OBJECTIVE: The discovery of stem cells in the adult human brain and developing stem cell technology open a possible future scenario of autotransplantation, where stem cells are harvested from the patient and propagated in vitro before they are used as transplants. The objectives of this study were: 1) to investigate the feasibility of harvesting tissue containing neural stem cells by endoscopy; 2) to study the possibility of propagating and multiplying stem cells from this tissue efficiently in vitro; and 3) to examine whether the stern cells differentiate into functional neurons. METHODS: In 13 patients with hydrocephalus undergoing routine neurosurgical procedures, we used an endoscope and a 3-mm biopsy forceps (Medtronic) to harvest the small piece of the ventricular wall that is detached by the introduction of the endoscope. Cells were Cultured as neurospheres, and after induced differentiation, they were investigated with immunocytochemistry and whole-cell patch-clamp recordings. All cells characterized were propagated under strict clonal conditions. RESULTS: We found it uncomplicated to harvest the part of the lateral ventricular wall that compares with the inner lumen of the endoscope. Single cells, isolated and cultivated in vitro, multiplied to form neurospheres in a serum-free environment. A single stern cell had the potential to give rise to approximately 9 x 10(5) new cells after two passages. The total number of cells produced from a single biopsy was already, after the second passage, far beyond the number required in, for instance, Parkinson's disease.
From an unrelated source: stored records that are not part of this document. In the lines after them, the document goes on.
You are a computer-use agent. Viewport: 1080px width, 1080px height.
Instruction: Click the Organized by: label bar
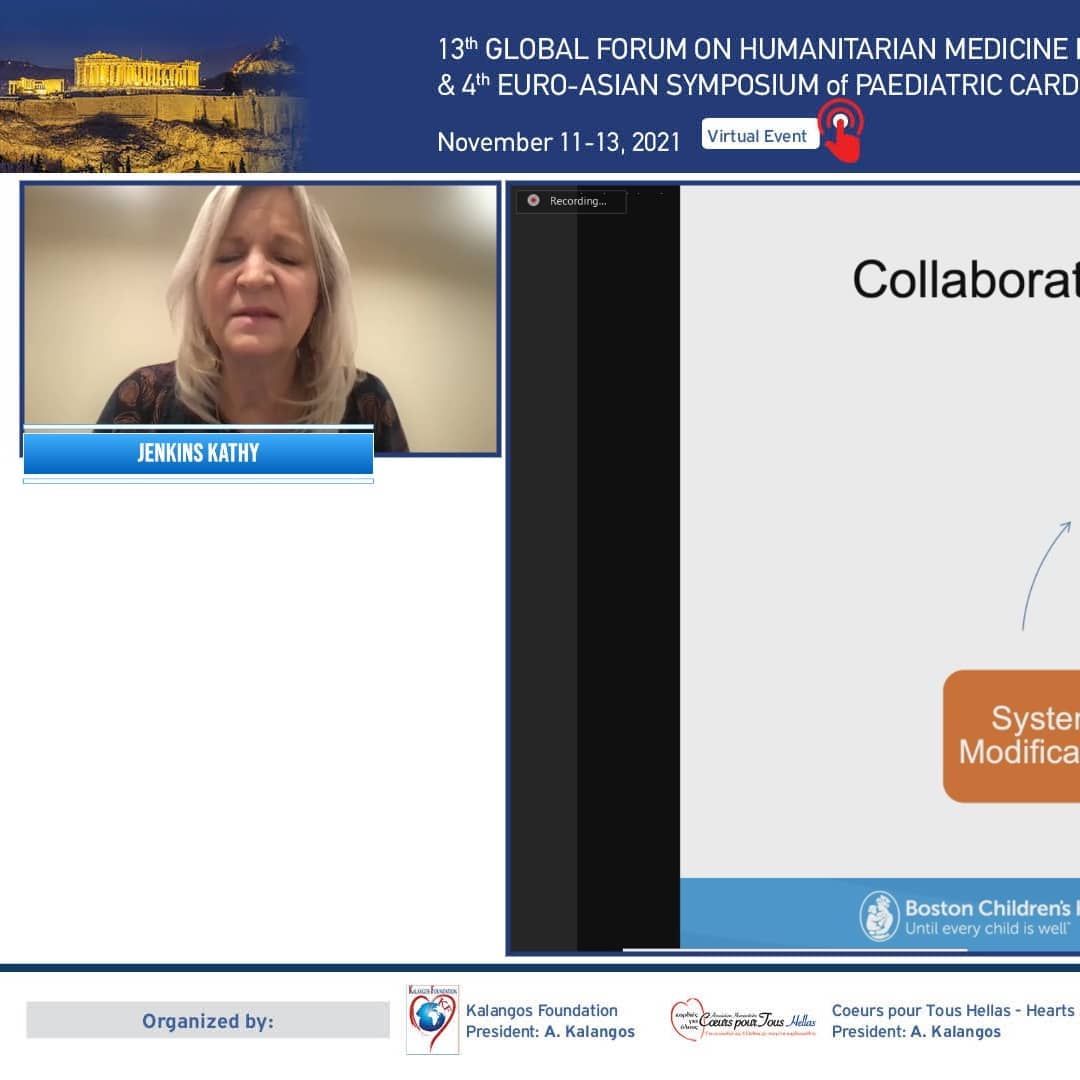pos(207,1020)
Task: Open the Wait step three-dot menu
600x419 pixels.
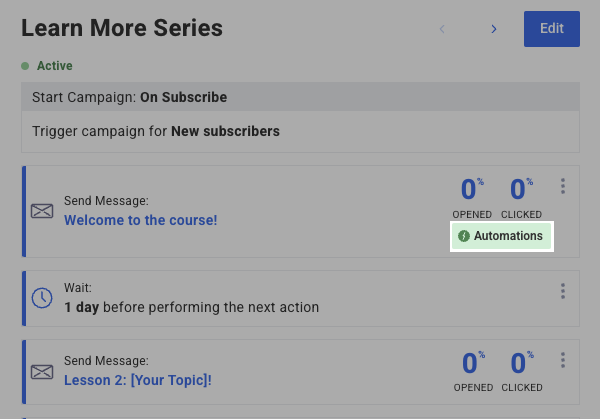Action: pos(563,291)
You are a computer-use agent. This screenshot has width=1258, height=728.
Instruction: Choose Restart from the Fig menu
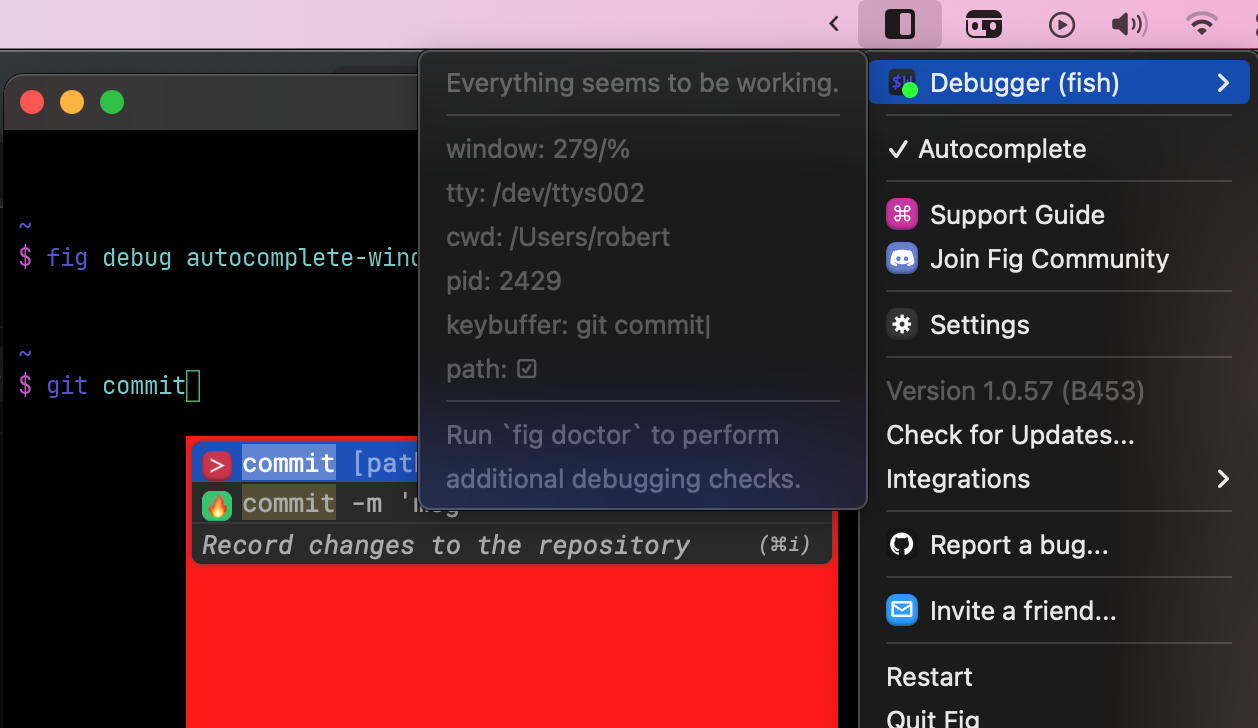point(929,677)
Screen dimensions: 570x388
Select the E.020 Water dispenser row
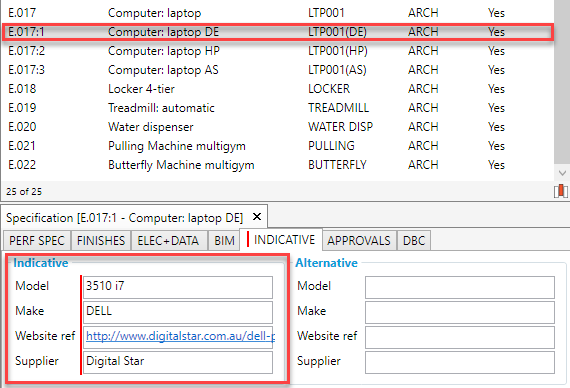pyautogui.click(x=277, y=127)
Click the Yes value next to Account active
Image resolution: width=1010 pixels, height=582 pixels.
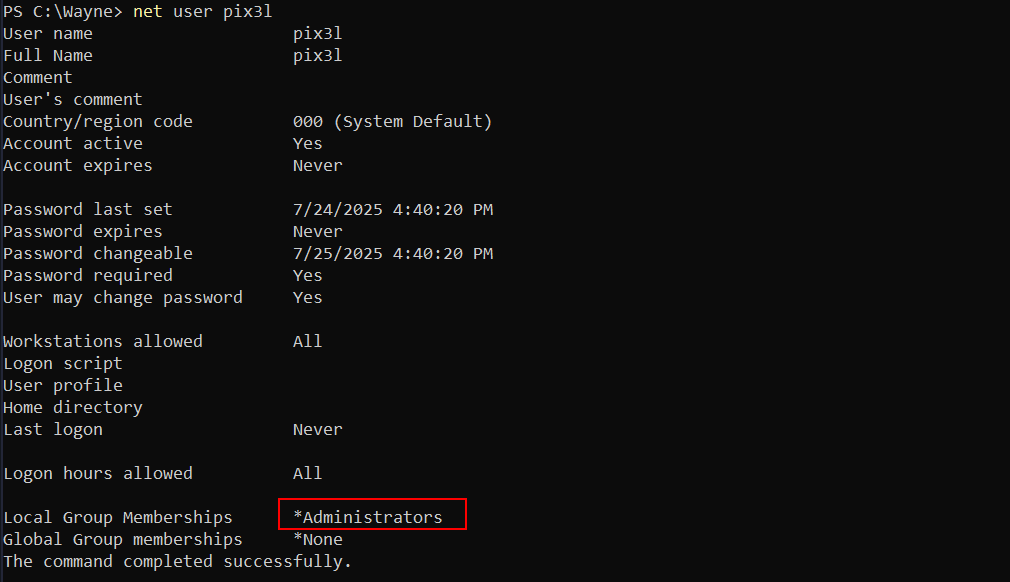(307, 144)
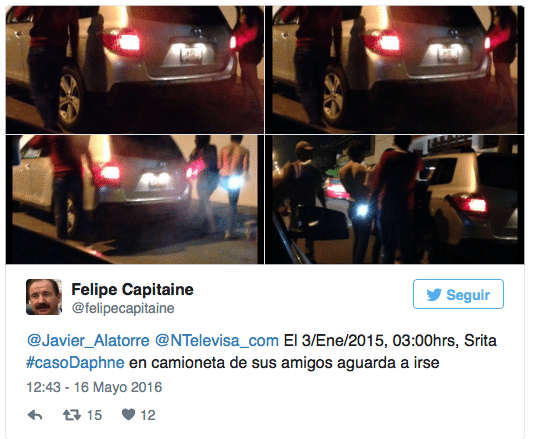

Within 1 week of induced differentiation, cells expressing markers for neurons (beta-III-tubulin or NeuN), oligodendrocytes (RIP or O4), and astrocytes (glial fibrillary acidic protein) appeared. After 3 weeks, cells with a neuronal phenotype showed a firing pattern distinctive of mature neurons, including repetitive, short-lasting, and overshooting action potentials that were blocked by inhibiting voltage-dependent Na+-channels with tetrodotoxin. CONCLUSION: These results indicate that it may be feasible to produce neural tissue for autotransplantation from endoscopically harvested stern cells, but further work is needed in refining culture protocols to control phenotype fate.